Update the data below by replacing "screenshot" with "page capture" wherever it appears, and give every line again with all else unchanged.
------------------------------------------------
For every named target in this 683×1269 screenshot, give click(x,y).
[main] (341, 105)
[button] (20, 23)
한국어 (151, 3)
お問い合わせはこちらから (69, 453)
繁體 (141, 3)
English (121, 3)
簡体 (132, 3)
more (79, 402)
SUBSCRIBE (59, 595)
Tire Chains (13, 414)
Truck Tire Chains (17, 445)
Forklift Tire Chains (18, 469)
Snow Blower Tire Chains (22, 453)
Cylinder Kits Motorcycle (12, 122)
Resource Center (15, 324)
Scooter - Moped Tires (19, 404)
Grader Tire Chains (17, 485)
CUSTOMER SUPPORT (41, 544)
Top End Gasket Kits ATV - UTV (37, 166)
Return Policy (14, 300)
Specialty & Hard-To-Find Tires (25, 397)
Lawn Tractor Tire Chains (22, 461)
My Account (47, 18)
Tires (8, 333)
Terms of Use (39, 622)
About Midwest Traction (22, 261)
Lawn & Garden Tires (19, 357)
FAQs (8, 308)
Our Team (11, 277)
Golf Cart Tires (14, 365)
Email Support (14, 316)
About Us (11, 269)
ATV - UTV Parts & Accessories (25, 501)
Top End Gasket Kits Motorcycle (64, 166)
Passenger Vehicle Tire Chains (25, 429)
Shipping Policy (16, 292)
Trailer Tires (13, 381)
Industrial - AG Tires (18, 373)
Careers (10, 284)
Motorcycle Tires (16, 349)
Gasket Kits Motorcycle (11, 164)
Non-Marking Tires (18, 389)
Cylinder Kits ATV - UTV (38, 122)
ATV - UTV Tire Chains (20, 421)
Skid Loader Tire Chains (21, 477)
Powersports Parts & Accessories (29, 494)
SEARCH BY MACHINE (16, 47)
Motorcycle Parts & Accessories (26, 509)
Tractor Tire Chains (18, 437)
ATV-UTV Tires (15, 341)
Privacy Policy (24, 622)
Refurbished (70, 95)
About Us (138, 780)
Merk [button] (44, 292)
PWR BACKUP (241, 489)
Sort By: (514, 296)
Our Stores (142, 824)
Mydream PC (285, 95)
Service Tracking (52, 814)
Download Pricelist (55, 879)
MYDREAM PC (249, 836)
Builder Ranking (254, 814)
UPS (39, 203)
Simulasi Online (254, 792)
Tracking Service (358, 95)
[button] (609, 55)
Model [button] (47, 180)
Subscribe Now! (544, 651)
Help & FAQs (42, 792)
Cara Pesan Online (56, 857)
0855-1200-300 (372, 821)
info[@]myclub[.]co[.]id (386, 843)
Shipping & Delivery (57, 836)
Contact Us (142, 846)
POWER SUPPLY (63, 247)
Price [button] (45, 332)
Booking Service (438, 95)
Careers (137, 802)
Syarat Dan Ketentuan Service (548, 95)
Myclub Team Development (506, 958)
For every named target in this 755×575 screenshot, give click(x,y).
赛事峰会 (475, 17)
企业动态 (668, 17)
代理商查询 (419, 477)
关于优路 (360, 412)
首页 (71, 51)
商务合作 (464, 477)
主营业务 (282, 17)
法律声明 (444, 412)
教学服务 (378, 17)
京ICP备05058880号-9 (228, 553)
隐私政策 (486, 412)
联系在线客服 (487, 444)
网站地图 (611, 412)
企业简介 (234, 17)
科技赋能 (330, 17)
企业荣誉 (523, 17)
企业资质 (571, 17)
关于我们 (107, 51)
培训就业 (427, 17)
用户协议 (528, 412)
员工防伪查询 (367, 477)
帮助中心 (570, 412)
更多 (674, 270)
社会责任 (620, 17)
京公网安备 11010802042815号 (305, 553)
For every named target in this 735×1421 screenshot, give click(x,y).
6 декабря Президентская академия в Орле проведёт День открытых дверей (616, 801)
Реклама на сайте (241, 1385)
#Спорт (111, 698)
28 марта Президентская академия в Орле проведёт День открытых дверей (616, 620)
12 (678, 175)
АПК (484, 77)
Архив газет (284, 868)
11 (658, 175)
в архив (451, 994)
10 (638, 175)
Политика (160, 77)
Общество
------------------------------------------------
— EXERCISE SOLUTION —
For every named target in this 683×1269 page capture, give click(x,y).
[main] (341, 105)
[button] (20, 23)
한국어 (151, 3)
お問い合わせはこちらから (69, 453)
繁體 (141, 3)
English (121, 3)
簡体 (132, 3)
more (79, 402)
SUBSCRIBE (59, 595)
Tire Chains (13, 414)
Truck Tire Chains (17, 445)
Forklift Tire Chains (18, 469)
Snow Blower Tire Chains (22, 453)
Cylinder Kits Motorcycle (12, 122)
Resource Center (15, 324)
Scooter - Moped Tires (19, 404)
Grader Tire Chains (17, 485)
CUSTOMER SUPPORT (41, 544)
Top End Gasket Kits ATV - UTV (37, 166)
Return Policy (14, 300)
Specialty & Hard-To-Find Tires (25, 397)
Lawn Tractor Tire Chains (22, 461)
My Account (47, 18)
Tires (8, 333)
Terms of Use (39, 622)
About Midwest Traction (22, 261)
Lawn & Garden Tires (19, 357)
FAQs (8, 308)
Our Team (11, 277)
Golf Cart Tires (14, 365)
Email Support (14, 316)
About Us (11, 269)
ATV - UTV Parts & Accessories (25, 501)
Top End Gasket Kits Motorcycle (64, 166)
Passenger Vehicle Tire Chains (25, 429)
Shipping Policy (16, 292)
Trailer Tires (13, 381)
Industrial - AG Tires (18, 373)
Careers (10, 284)
Motorcycle Tires (16, 349)
Gasket Kits Motorcycle (11, 164)
Non-Marking Tires (18, 389)
Cylinder Kits ATV - UTV (38, 122)
ATV - UTV Tire Chains (20, 421)
Skid Loader Tire Chains (21, 477)
Powersports Parts & Accessories (29, 494)
SEARCH BY MACHINE (16, 47)
Motorcycle Parts & Accessories (26, 509)
Tractor Tire Chains (18, 437)
ATV-UTV Tires (15, 341)
Privacy Policy (24, 622)
Refurbished (70, 95)
About Us (138, 780)
Merk [button] (44, 292)
PWR BACKUP (241, 489)
Sort By: (514, 296)
Our Stores (142, 824)
Mydream PC (285, 95)
Service Tracking (52, 814)
Download Pricelist (55, 879)
MYDREAM PC (249, 836)
Builder Ranking (254, 814)
UPS (39, 203)
Simulasi Online (254, 792)
Tracking Service (358, 95)
[button] (609, 55)
Model [button] (47, 180)
Subscribe Now! (544, 651)
Help & FAQs (42, 792)
Cara Pesan Online (56, 857)
0855-1200-300 (372, 821)
info[@]myclub[.]co[.]id (386, 843)
Shipping & Delivery (57, 836)
Contact Us (142, 846)
POWER SUPPLY (63, 247)
Price [button] (45, 332)
Booking Service (438, 95)
Careers (137, 802)
Syarat Dan Ketentuan Service (548, 95)
Myclub Team Development (506, 958)
For every named target in this 755×575 page capture, give click(x,y).
赛事峰会 (475, 17)
企业动态 (668, 17)
代理商查询 (419, 477)
关于优路 (360, 412)
首页 (71, 51)
商务合作 (464, 477)
主营业务 (282, 17)
法律声明 (444, 412)
教学服务 (378, 17)
京ICP备05058880号-9 (228, 553)
隐私政策 (486, 412)
联系在线客服 (487, 444)
网站地图 (611, 412)
企业简介 (234, 17)
科技赋能 (330, 17)
企业荣誉 (523, 17)
企业资质 (571, 17)
关于我们 (107, 51)
培训就业 (427, 17)
用户协议 (528, 412)
员工防伪查询 (367, 477)
帮助中心 (570, 412)
更多 (674, 270)
社会责任 (620, 17)
京公网安备 11010802042815号 (305, 553)
For every named target in this 735×1421 page capture, give click(x,y).
6 декабря Президентская академия в Орле проведёт День открытых дверей (616, 801)
Реклама на сайте (241, 1385)
#Спорт (111, 698)
28 марта Президентская академия в Орле проведёт День открытых дверей (616, 620)
12 (678, 175)
АПК (484, 77)
Архив газет (284, 868)
11 (658, 175)
в архив (451, 994)
10 (638, 175)
Политика (160, 77)
Общество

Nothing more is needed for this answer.